Fujiwara argues that in Tourner’s work, particularly in the best of it and in the films with which Tourneur was deeply involved intellectually and emotionally whether mystery films, horror films, western films, or noir films, one finds a tight relationship between his themes, his characters, his mise-en-sene, his camera movements, his use of sound, and his use of actors. Tourneur’s cinematic universe, Fujiwara argues, is one in which characters act naturally, in which the mise-en-scene is expressionistic, atmospheric, full of light and shadow, filled with the prominent use of natural light sources, in which camera angles are sometimes odd, in which the editing gives viewers a sense of dislocation, and in which things often happen offscreen. In this they parallel, Fujiwara argues, Tourneur's narrative emphases with their fluctuations, fluctuations between the real, the imaginary, and the symbolic, and oppositions between human and animal, the living and the dead, the healthy and sane and sickness and insanity, town and country, law and crime, male and female, and the powers of darkness and the power of the mind. Tourneur’s cinema is generally, Fujiwara argues, a cinema of mystery, a cinema of the supernatural, and a cinema dominated by outsiders.
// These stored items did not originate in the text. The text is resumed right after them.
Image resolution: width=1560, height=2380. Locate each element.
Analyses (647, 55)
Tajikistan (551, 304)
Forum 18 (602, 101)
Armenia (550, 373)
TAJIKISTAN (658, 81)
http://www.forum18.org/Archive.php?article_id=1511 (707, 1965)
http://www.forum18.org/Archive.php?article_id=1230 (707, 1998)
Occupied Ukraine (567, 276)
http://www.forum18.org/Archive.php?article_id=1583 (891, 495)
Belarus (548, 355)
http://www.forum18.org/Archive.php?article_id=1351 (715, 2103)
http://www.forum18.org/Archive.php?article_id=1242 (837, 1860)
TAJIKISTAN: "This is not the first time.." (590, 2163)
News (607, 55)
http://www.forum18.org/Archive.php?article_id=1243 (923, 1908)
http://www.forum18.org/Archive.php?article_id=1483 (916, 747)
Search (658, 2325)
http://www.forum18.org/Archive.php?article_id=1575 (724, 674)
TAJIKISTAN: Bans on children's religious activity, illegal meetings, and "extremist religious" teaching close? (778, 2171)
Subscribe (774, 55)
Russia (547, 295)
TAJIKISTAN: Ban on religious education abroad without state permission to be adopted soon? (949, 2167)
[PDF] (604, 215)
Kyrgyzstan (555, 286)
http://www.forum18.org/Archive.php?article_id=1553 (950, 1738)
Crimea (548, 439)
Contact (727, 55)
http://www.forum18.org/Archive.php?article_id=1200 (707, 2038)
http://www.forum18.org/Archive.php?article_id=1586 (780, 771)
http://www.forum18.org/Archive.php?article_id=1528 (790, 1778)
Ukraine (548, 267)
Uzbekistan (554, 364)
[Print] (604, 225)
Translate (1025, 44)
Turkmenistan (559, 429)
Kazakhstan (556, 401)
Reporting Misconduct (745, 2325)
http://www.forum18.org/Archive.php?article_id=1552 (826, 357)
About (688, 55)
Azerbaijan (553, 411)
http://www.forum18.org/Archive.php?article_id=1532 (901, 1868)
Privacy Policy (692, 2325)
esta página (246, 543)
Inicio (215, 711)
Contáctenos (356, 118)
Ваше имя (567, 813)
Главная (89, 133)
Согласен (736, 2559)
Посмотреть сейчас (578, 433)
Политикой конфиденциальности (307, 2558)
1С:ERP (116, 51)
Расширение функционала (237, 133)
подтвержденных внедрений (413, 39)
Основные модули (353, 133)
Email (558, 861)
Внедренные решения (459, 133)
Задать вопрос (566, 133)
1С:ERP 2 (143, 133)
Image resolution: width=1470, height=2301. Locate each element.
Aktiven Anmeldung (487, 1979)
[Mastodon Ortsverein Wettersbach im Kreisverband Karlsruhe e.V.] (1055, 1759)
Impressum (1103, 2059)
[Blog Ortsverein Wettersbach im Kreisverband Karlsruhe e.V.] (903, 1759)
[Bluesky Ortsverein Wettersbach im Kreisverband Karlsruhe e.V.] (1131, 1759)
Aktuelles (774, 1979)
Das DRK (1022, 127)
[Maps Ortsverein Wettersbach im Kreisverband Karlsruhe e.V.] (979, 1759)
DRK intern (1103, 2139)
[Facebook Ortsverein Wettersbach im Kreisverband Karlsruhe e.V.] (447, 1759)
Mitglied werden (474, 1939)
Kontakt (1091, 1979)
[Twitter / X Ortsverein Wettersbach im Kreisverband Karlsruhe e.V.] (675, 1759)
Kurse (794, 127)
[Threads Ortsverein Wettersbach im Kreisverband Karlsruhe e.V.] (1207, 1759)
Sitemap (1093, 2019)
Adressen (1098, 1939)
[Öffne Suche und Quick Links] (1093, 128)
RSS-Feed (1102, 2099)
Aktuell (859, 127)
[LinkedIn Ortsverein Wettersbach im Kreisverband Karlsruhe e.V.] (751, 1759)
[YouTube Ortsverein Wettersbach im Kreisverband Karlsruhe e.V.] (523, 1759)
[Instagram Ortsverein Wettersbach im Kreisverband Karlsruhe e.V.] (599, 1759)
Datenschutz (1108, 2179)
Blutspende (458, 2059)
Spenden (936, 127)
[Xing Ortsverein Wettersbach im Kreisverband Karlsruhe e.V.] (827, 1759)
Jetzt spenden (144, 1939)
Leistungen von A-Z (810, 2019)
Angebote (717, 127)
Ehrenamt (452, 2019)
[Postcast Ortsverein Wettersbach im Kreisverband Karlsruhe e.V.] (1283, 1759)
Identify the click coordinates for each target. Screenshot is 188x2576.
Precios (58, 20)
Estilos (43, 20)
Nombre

Fujiwara’s analysis of Tourneur’s work will not please everyone. Those sceptical of the auteurist approach to American cinema will not likely find it compelling even though Fujiwara is attentive to historical and sociological contexts and makes use of semiological and psychological theory in his author centred analysis of Tourneur’s films. Those who find an approach grounded in a unitary ideal reader (akin to Chomsky’s ideal speaker) will find much that concerns them in the book given Fujiwara’s unitary interpretations. Those who find the mix of the descriptive with the normative problematic will find much to critique in the book given that Fujiwara not only describes the narratives, mise-en-scene, use of sound in the film, and the editing of the films but also whether he likes them or not. Some may wonder why the book wasn’t an article instead in a book given that it could have been if his extensive analysis of each film had been dropped in favour of a more linked and threaded auteurist approach as in the introduction to the book. Despite all this Fujiwara’s book on Tourneur is essential reading for anyone interested in the work of Jacques Tourneur and Val Lewton.